[Begin RECORDS SUPPLIED]
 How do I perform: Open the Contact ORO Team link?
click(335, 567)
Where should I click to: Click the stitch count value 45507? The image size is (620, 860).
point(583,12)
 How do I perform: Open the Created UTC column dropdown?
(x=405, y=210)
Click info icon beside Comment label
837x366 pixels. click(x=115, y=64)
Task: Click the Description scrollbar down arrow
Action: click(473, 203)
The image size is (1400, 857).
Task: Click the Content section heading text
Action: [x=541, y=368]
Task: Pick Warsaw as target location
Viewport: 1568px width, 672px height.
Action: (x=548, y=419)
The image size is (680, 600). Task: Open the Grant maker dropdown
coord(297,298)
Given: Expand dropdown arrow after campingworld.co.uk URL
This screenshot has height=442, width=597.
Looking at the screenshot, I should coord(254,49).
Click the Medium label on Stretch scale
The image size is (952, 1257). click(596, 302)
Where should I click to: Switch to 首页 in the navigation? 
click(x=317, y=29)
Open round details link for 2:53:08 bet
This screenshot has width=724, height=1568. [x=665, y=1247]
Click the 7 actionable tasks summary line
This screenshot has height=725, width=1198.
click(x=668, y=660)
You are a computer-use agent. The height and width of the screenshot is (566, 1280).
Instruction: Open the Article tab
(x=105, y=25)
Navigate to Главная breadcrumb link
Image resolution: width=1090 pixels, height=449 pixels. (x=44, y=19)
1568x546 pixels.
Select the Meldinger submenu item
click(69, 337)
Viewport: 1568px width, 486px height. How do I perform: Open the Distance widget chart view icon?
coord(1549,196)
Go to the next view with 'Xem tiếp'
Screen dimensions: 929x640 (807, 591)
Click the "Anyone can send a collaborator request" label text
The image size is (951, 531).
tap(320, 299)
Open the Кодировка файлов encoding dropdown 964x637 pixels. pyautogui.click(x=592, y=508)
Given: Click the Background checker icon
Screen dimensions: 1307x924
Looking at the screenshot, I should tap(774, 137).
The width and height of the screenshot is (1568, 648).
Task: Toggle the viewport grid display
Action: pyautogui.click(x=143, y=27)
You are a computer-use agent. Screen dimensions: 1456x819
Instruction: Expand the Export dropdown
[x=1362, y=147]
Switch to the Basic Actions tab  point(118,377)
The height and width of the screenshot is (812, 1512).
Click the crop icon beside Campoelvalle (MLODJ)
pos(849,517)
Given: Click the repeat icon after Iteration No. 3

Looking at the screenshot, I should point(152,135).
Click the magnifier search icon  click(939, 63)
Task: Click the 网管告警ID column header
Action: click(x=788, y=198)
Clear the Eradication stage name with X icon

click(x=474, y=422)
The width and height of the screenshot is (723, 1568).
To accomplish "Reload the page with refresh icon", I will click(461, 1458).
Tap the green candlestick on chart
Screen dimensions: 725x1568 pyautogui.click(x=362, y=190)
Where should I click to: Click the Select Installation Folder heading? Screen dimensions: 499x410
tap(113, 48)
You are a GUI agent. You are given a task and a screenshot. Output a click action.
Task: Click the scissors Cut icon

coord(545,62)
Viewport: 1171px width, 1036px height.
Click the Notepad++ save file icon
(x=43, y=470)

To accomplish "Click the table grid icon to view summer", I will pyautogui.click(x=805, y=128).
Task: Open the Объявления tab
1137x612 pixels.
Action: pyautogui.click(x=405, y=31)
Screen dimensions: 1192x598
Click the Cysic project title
[End RECORDS SUPPLIED]
Change "Where should I click to" to "Where do I click to" everywhere in the listing above, and give the listing again with nothing else altered.

 How do I perform: Open the Contact ORO Team link?
click(335, 567)
Where do I click to: Click the stitch count value 45507? The image size is (620, 860).
point(583,12)
 How do I perform: Open the Created UTC column dropdown?
(x=405, y=210)
Click info icon beside Comment label
837x366 pixels. click(x=115, y=64)
Task: Click the Description scrollbar down arrow
Action: click(473, 203)
The image size is (1400, 857).
Task: Click the Content section heading text
Action: [x=541, y=368]
Task: Pick Warsaw as target location
Viewport: 1568px width, 672px height.
Action: (x=548, y=419)
The image size is (680, 600). Task: Open the Grant maker dropdown
coord(297,298)
Given: Expand dropdown arrow after campingworld.co.uk URL
This screenshot has height=442, width=597.
Looking at the screenshot, I should coord(254,49).
Click the Medium label on Stretch scale
The image size is (952, 1257). click(596, 302)
Where do I click to: Switch to 首页 in the navigation? 
click(x=317, y=29)
Open round details link for 2:53:08 bet
This screenshot has width=724, height=1568. [x=665, y=1247]
Click the 7 actionable tasks summary line
This screenshot has height=725, width=1198.
click(x=668, y=660)
You are a computer-use agent. The height and width of the screenshot is (566, 1280).
Instruction: Open the Article tab
(x=105, y=25)
Navigate to Главная breadcrumb link
Image resolution: width=1090 pixels, height=449 pixels. (x=44, y=19)
1568x546 pixels.
Select the Meldinger submenu item
click(69, 337)
Viewport: 1568px width, 486px height. How do I perform: Open the Distance widget chart view icon?
coord(1549,196)
Go to the next view with 'Xem tiếp'
Screen dimensions: 929x640 (807, 591)
Click the "Anyone can send a collaborator request" label text
The image size is (951, 531).
tap(320, 299)
Open the Кодировка файлов encoding dropdown 964x637 pixels. pyautogui.click(x=592, y=508)
Given: Click the Background checker icon
Screen dimensions: 1307x924
Looking at the screenshot, I should tap(774, 137).
The width and height of the screenshot is (1568, 648).
Task: Toggle the viewport grid display
Action: pyautogui.click(x=143, y=27)
You are a computer-use agent. Screen dimensions: 1456x819
Instruction: Expand the Export dropdown
[x=1362, y=147]
Switch to the Basic Actions tab  point(118,377)
The height and width of the screenshot is (812, 1512).
Click the crop icon beside Campoelvalle (MLODJ)
pos(849,517)
Given: Click the repeat icon after Iteration No. 3

Looking at the screenshot, I should point(152,135).
Click the magnifier search icon  click(939, 63)
Task: Click the 网管告警ID column header
Action: click(x=788, y=198)
Clear the Eradication stage name with X icon

click(x=474, y=422)
The width and height of the screenshot is (723, 1568).
To accomplish "Reload the page with refresh icon", I will click(461, 1458).
Tap the green candlestick on chart
Screen dimensions: 725x1568 pyautogui.click(x=362, y=190)
Where do I click to: Click the Select Installation Folder heading? Screen dimensions: 499x410
tap(113, 48)
You are a GUI agent. You are given a task and a screenshot. Output a click action.
Task: Click the scissors Cut icon

coord(545,62)
Viewport: 1171px width, 1036px height.
Click the Notepad++ save file icon
(x=43, y=470)

To accomplish "Click the table grid icon to view summer", I will pyautogui.click(x=805, y=128).
Task: Open the Объявления tab
1137x612 pixels.
Action: pyautogui.click(x=405, y=31)
Screen dimensions: 1192x598
Click the Cysic project title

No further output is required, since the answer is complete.